No te creas. Al final todo es industria. Pero es verdad que semejante catástrofe personal no me movió de mi sitio ni apagó mi espíritu: seguí trabajando, quizá tanto o más que antes. Y no aproveché la coyuntura para largarme de ese siniestro pueblo de provincias al que en mala hora llegué para exiliarme. No tengo una sola amistad que valga la pena, Jorge. Nada. Podría irme de ahí ahora mismo y, sin embargo, vengo a comunicarte que he decidido quedarme allá.
Lo interrumpí con el ceño fruncido de extrañeza.
Pensé que deseabas quedarte aquí. Recuerdo que hace muchos años me dijiste que esta casa te gustaba y te invité a venir sin ningún compromiso por tanto tiempo como quisieras. Ahora te ofrezco lo mismo, aunque supongo que si no has venido cuando ocurrió lo peor tampoco querrás venir ahora. Y encima esta decisión...
Qué más quisiera que volver, pero no es posible. No se puede volver de veras como yo lo deseo. No podemos traer de vuelta a tu padre para que nos llame maricas mientras hablamos de música o cometas en el desorden de tu habitación, no así a tu hermano para que reparta el botín extraído del bolso de tu madre que se cura la jaqueca con cataplasmas en una habitación de paredes descarapeladas. No podemos volver hasta mi habitación para hacer la tarea de ciencias sociales listando los países del bloque socialista mientras mi madre llora en el cuarto contiguo por haber descubierto una nueva infidelidad de mi padre ni hay forma de ir a la tienda de los hermanos que siempre buscaban la manera de hacernos pasar a la trastienda. ¿Volver a dónde, Jorge? Ciudad natal no existe más.

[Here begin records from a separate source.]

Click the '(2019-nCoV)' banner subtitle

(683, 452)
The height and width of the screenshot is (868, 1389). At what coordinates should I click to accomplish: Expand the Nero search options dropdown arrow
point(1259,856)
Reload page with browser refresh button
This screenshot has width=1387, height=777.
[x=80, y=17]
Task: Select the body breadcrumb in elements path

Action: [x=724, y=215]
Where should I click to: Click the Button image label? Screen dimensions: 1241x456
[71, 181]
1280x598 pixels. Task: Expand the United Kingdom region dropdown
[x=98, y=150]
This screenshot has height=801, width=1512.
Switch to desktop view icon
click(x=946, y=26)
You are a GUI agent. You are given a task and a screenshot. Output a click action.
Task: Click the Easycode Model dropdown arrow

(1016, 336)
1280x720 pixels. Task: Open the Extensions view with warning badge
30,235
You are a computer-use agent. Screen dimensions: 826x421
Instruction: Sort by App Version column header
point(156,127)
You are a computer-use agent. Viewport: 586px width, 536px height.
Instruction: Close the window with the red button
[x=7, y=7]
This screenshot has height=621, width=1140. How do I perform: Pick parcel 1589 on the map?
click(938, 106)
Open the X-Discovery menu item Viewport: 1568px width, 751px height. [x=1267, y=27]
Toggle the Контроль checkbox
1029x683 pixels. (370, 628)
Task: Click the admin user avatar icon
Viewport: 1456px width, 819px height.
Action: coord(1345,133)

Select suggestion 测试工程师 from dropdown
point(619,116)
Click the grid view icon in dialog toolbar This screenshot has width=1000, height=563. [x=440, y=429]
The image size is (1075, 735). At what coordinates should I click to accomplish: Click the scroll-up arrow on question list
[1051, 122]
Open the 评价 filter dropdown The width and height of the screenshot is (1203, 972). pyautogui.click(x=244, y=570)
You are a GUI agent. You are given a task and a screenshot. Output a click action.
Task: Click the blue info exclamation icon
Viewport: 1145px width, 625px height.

Ya. ¿Cómo puedo ayudarte entonces?
La casa de mi madre está sola. Quiero que la cuides y, si así lo deseas, vivas en ella. Ahí están todos los muebles que teníamos. La barra del desayunador y el sillón rojo. La mesa redonda con sillas de rattan en imitación bambú. La licorera y la mesita de centro. Las camas con una repisa como librero de cabecera. El estéreo con tocadiscos y bocinas con fieltro.
¿Por qué no la rentas?
No. Quiero conservarla. Mi madre tampoco volverá. Quizá no volvamos a vernos.
Me reí inesperadamente llamándolo dramático y le di un fuerte abrazo. Contra mi costumbre, saqué una caja de cigarros de la cómoda y encendí uno ofreciéndole otro que aceptó. Llevaba poco más de tres años sin fumar y aunque me asustaba la posibilidad de que fumarme un cigarrillo desencadenara otro período de tabaquismo intenso, ello no ocurrió. Le mostré algunas fotografías de la niña que él miró sin mucho interés y nos gastamos bromas mientras recordábamos a personajes de los que casi nunca volvimos a tener noticia. Le hice escuchar algunos de mis discos más recientes y le conté algunas de mis cuitas sexuales omitiendo datos aquí y allá, a veces la edad, a veces el color o el sexo. Él siguió teorizando sobre su matrimonio y habló de un túnel del que había salido, de una liberación y unos personajes imposibles, ya no recuerdo bien. Se quedó a dormir y al amanecer descubrí que se había marchado dejando una pequeña nota y un juego de llaves:
'Cuídala bien, guardián de la memoria. Quizá volvamos a vernos pronto. Quizá sea necesario recordar'.